Um dia antes de visitar a Casa
Branca, Médici disse a Kissinger
que eventuais desentendimentos
entre Estados Unidos e Brasil deveriam ser considerados como
""briga de namorados", segundo
memorando produzido pelo
Conselho de Segurança Nacional
dos EUA.
Documentos do Departamento
de Estado norte-americano mostram que foi Médici quem colocou o Uruguai na lista de ""Problemas no Hemisfério" que seriam
discutidos com Nixon.
Dias depois, o Uruguai anunciaria a vitória do candidato apoiado
pelos EUA, Juan María Bordaberry, e um distante terceiro lugar
para o Frente Amplio.
Bordaberry deu amplo poder
aos militares, que iniciaram uma
violenta repressão no Uruguai até
que depuseram o próprio presidente, em 1976.

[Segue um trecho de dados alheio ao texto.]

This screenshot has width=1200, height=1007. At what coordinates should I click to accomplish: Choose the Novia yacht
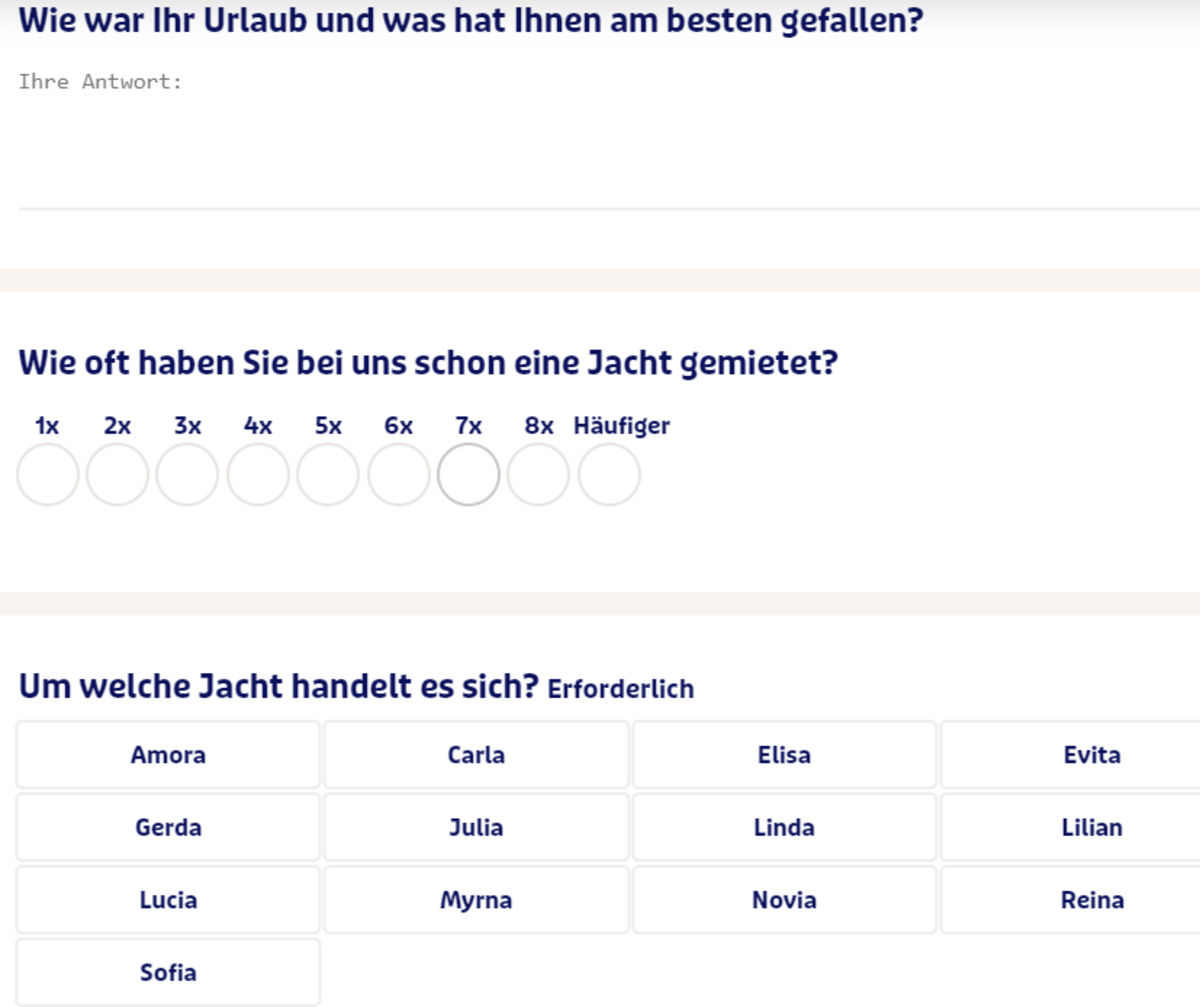click(784, 900)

Segundo documentos do NSA,
logo depois, Nixon comentaria
com o então premiê britânico,
Edward Heath: ""O Brasil ajudou a
fraudar a eleição no Uruguai".
História revelada
ONGs, órgãos como o NSA e bibliotecas presidenciais nos EUA,
como a de Lyndon Johnson
(1963-1969) e a de John Fitzgerald
Kennedy (1961-1963), guardam
milhares de documentos sobre o
regime militar no Brasil e sobre a
participação americana na derrubada de João Goulart em 64 -o
que torna mais profícua a pesquisa sobre o período nos Estados
Unidos do que no Brasil.
Um diálogo gravado entre
Lyndon Johnson e seu assessor
George Reedy no dia 30 de março
de 1964 mostra, por exemplo, que
os EUA sabiam com alguma antecedência da ação que derrubaria
Goulart no dia seguinte.
Na gravação, Lyndon Johnson
afirma: ""Se explodir esta noite,
com certeza você ficará sabendo
amanhã de manhã", ao que
Reddy responde: ""Certo. Nesse
caso, precisamos de uma reação
oficial... Mas, se não explodir essa
noite,... acho que precisamos voltar ao planejado".
Segundo o escritor Michael
Beachloss, autor do livro ""Taking
Charge: The Johnson White House Tapes, 1963-64", onde a conversa foi revelada em 1997, Johnson foi avisado pela CIA (o serviço secreto dos EUA) sobre a iminência do golpe.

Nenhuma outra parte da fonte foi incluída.